- Records drawn from a dataset -
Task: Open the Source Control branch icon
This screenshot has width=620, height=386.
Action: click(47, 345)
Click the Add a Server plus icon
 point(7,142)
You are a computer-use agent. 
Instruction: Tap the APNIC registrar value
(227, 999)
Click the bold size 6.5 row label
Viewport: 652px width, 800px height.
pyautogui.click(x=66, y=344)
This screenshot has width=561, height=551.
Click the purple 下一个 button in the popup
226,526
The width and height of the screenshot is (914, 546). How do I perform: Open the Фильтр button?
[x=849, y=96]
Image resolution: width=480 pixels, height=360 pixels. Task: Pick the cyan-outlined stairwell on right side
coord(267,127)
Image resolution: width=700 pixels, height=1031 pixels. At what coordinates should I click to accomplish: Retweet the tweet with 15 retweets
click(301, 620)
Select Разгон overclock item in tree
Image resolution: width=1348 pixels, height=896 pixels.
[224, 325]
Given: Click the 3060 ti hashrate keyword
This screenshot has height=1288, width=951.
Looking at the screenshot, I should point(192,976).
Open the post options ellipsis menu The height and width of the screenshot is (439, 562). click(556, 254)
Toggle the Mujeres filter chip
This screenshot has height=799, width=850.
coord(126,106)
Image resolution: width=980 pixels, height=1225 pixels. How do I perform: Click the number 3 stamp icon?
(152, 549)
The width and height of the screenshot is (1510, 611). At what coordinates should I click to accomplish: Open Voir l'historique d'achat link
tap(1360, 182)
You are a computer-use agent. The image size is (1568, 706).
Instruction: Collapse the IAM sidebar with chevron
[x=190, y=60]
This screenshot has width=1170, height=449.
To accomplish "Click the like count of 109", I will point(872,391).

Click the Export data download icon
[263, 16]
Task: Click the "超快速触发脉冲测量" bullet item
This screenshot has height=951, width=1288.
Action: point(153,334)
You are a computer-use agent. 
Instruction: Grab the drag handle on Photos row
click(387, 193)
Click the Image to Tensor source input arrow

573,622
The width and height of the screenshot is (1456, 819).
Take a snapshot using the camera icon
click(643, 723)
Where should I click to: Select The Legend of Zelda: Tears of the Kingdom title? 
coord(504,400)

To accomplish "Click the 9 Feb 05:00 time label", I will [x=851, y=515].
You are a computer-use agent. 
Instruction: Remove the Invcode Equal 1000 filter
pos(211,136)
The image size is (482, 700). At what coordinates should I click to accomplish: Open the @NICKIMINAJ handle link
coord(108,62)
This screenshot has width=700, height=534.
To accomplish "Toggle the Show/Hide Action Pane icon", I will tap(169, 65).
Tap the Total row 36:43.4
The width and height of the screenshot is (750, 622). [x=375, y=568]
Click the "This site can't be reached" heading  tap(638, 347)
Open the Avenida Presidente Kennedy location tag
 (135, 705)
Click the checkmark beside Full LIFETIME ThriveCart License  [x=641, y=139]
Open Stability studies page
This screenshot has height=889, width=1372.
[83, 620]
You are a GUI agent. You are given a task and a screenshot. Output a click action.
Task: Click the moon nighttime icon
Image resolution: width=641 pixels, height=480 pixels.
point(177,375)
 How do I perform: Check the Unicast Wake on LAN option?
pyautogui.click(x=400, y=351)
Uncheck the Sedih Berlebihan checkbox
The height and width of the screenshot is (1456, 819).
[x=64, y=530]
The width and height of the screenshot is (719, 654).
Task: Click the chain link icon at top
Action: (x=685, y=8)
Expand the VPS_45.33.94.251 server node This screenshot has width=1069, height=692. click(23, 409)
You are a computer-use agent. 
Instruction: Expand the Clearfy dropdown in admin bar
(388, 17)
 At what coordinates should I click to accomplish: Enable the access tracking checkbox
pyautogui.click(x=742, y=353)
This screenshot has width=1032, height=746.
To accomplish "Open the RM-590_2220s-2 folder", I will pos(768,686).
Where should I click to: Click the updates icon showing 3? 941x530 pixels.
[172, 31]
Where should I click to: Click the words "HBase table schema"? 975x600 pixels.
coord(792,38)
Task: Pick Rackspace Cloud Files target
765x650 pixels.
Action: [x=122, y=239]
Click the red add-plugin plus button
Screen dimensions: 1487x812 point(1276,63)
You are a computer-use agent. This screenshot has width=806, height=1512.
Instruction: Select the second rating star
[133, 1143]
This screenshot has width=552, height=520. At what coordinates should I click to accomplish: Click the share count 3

- Your objective -
Copy out the data in full, exactly.

- Completed task -
Task: Open the Source Control branch icon
This screenshot has width=620, height=386.
Action: click(47, 345)
Click the Add a Server plus icon
 point(7,142)
You are a computer-use agent. 
Instruction: Tap the APNIC registrar value
(227, 999)
Click the bold size 6.5 row label
Viewport: 652px width, 800px height.
pyautogui.click(x=66, y=344)
This screenshot has width=561, height=551.
Click the purple 下一个 button in the popup
226,526
The width and height of the screenshot is (914, 546). How do I perform: Open the Фильтр button?
[x=849, y=96]
Image resolution: width=480 pixels, height=360 pixels. Task: Pick the cyan-outlined stairwell on right side
coord(267,127)
Image resolution: width=700 pixels, height=1031 pixels. At what coordinates should I click to accomplish: Retweet the tweet with 15 retweets
click(301, 620)
Select Разгон overclock item in tree
Image resolution: width=1348 pixels, height=896 pixels.
[224, 325]
Given: Click the 3060 ti hashrate keyword
This screenshot has height=1288, width=951.
Looking at the screenshot, I should point(192,976).
Open the post options ellipsis menu The height and width of the screenshot is (439, 562). click(556, 254)
Toggle the Mujeres filter chip
This screenshot has height=799, width=850.
coord(126,106)
Image resolution: width=980 pixels, height=1225 pixels. How do I perform: Click the number 3 stamp icon?
(152, 549)
The width and height of the screenshot is (1510, 611). At what coordinates should I click to accomplish: Open Voir l'historique d'achat link
tap(1360, 182)
You are a computer-use agent. The image size is (1568, 706).
Instruction: Collapse the IAM sidebar with chevron
[x=190, y=60]
This screenshot has width=1170, height=449.
To accomplish "Click the like count of 109", I will point(872,391).

Click the Export data download icon
[263, 16]
Task: Click the "超快速触发脉冲测量" bullet item
This screenshot has height=951, width=1288.
Action: point(153,334)
You are a computer-use agent. 
Instruction: Grab the drag handle on Photos row
click(387, 193)
Click the Image to Tensor source input arrow

573,622
The width and height of the screenshot is (1456, 819).
Take a snapshot using the camera icon
click(643, 723)
Where should I click to: Select The Legend of Zelda: Tears of the Kingdom title? 
coord(504,400)

To accomplish "Click the 9 Feb 05:00 time label", I will [x=851, y=515].
You are a computer-use agent. 
Instruction: Remove the Invcode Equal 1000 filter
pos(211,136)
The image size is (482, 700). At what coordinates should I click to accomplish: Open the @NICKIMINAJ handle link
coord(108,62)
This screenshot has width=700, height=534.
To accomplish "Toggle the Show/Hide Action Pane icon", I will tap(169, 65).
Tap the Total row 36:43.4
The width and height of the screenshot is (750, 622). [x=375, y=568]
Click the "This site can't be reached" heading  tap(638, 347)
Open the Avenida Presidente Kennedy location tag
 (135, 705)
Click the checkmark beside Full LIFETIME ThriveCart License  [x=641, y=139]
Open Stability studies page
This screenshot has height=889, width=1372.
[83, 620]
You are a GUI agent. You are given a task and a screenshot. Output a click action.
Task: Click the moon nighttime icon
Image resolution: width=641 pixels, height=480 pixels.
point(177,375)
 How do I perform: Check the Unicast Wake on LAN option?
pyautogui.click(x=400, y=351)
Uncheck the Sedih Berlebihan checkbox
The height and width of the screenshot is (1456, 819).
[x=64, y=530]
The width and height of the screenshot is (719, 654).
Task: Click the chain link icon at top
Action: (x=685, y=8)
Expand the VPS_45.33.94.251 server node This screenshot has width=1069, height=692. click(23, 409)
You are a computer-use agent. 
Instruction: Expand the Clearfy dropdown in admin bar
(388, 17)
 At what coordinates should I click to accomplish: Enable the access tracking checkbox
pyautogui.click(x=742, y=353)
This screenshot has width=1032, height=746.
To accomplish "Open the RM-590_2220s-2 folder", I will pos(768,686).
Where should I click to: Click the updates icon showing 3? 941x530 pixels.
[172, 31]
Where should I click to: Click the words "HBase table schema"? 975x600 pixels.
coord(792,38)
Task: Pick Rackspace Cloud Files target
765x650 pixels.
Action: [x=122, y=239]
Click the red add-plugin plus button
Screen dimensions: 1487x812 point(1276,63)
You are a computer-use agent. This screenshot has width=806, height=1512.
Instruction: Select the second rating star
[133, 1143]
This screenshot has width=552, height=520. At what coordinates should I click to accomplish: Click the share count 3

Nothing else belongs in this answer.